GLAAD made the announcement that they would be officially changing their name from the Gay & Lesbian Alliance Against Defamation to simply GLAAD in order to show their commitment to supporting transgender rights.

DC Comics introduced its most mainstream transgender character yet when Batgirl’s roommate Alysia Yeoh came out as trans in Batgirl #19. The same month in the Marvel universe, a young Moloid named Tong came out as a transgender girl in FF #6 (a comic about a replacement Fantastic Four). This means there are two transgender characters in regular mainstream comics.


The first annual Trans 100 list was set up to honor the work done by 100 diverse and hard-working trans* people.

In May, MMA fighter Fallon Fox won her first MMA fight after coming out as trans.

In June, elementary school student Coy Mathis showed the world how awesome she is and won a victory for trans* students everywhere when the Colorado courts ruled that she could use the proper bathrooms and facilities for a girl like herself.

Delaware passed a statewide Gender Identity Nondiscrimination Act, which protects trans* people from being fired or losing housing due to their gender identity with thanks to activist Sarah McBride.

via Equality Delaware

via Equality Delaware

Several cities including San Antonio and my hometown passed LGBT non-discrimination ordinances.

With the debut of the Netflix original series Orange is the New Black we saw the breakout success of transgender actress Laverne Cox. In a show filled with nuanced performances, Cox has gotten the highest praise for portrayal of transgender prisoner Sophia Burset.

Transgender advocates in Malaysia fought to get equal access for trans* people despite moves to undermine their efforts.

After coming out as trans last year, Laura Jane Grace and her band Against Me! released the True Trans EP.

via Spin

via Spin

For the first time, trans women started winning employment discrimination suits in front of the Equal Employment Opportunity Commission.

In August, California became the first state to pass a law saying that transgender students will have access to the programs, athletics and facilities consistent with their gender.

Eli Erlick, an advocate for transgender student's rights in California via NY Daily News

Eli Erlick, an advocate for transgender student’s rights in California via NY Daily News

America’s Next Top Model had its second ever transgender model in 19 year-old Virgg.

The American Bar Association passed a resolution rejecting the use of the so-called “trans panic” defense for murder.

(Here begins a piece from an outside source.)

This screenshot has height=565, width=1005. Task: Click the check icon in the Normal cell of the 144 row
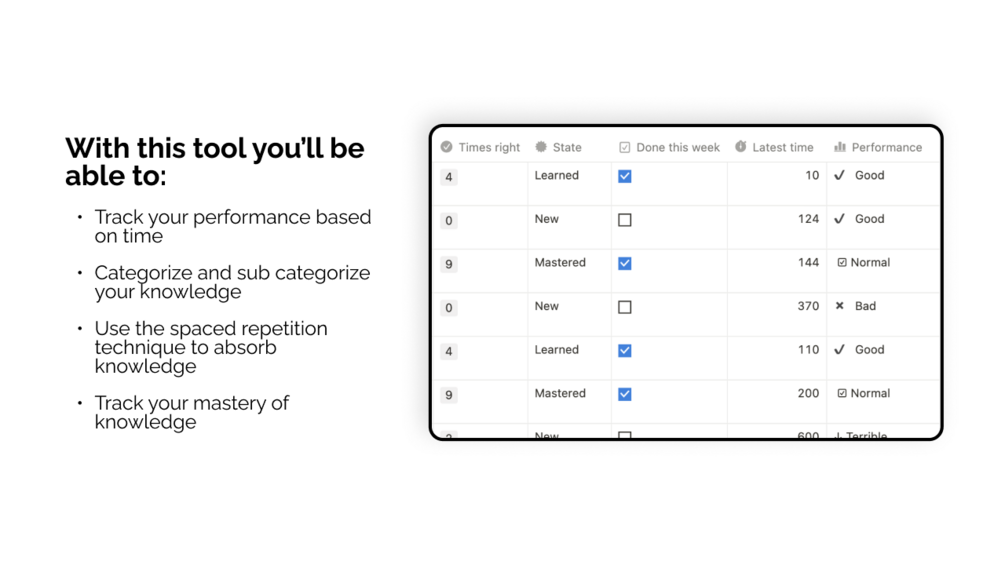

Alex McNeill became the first openly transgender leader of a mainline Protestant group when he was selected as the Executive Director of More Light Presbyterians, an organization that promotes the acceptance and inclusion of LGBTQ people in the Presbyterian Church.

Alex McNeill via Out of Order

Alex McNeill via Out of Order

Skylar, a 12 year old girl in Georgia, won her fight to be able to use the proper bathrooms at school.

The country’s largest federation of unions, the AFL-CIO added an amendment to its constitution that affirms that they will officially start to fight for workplace protections for trans* people.

Cassidy Lynn Campbell, a transgender teen at a California high school, was voted Homecoming Queen by her fellow students becoming the first transgender student to hold that title in her school’s history.

Transgender models including Nicole Gibson, Ines Rau and Arisce Wanzer exploded onto the fashion scene.

MAJOR!, a documentary exploring the life and work of trans woman of color trailblazer and Stonewall veteran Miss Major Griffin-Gracy reached its funding goal and won IndieWire’s Project of the Month in October.

Fashion designer Ari South returned to Project Runway after coming out as transgender during the three years between the seasons she competed on the show.

New Hampshire high schooler Ray Ramsey was elected Homecoming King by a landslide by his fellow students.

British trans* advocate Paris Lees participated in the BBC’s “100 Women” event after being named the “most influential LGBT person” in Great Britain for 2013.

In the past few weeks over 40,000 people have signed a petition asking Victoria’s Secret to make Carmen Carrera their first ever transgender model.


A gender identity-inclusive version of the Employment Non-Discrimination Act passed the Senate. ENDA would provide federally mandated protection for LGBTQ people in the workplace.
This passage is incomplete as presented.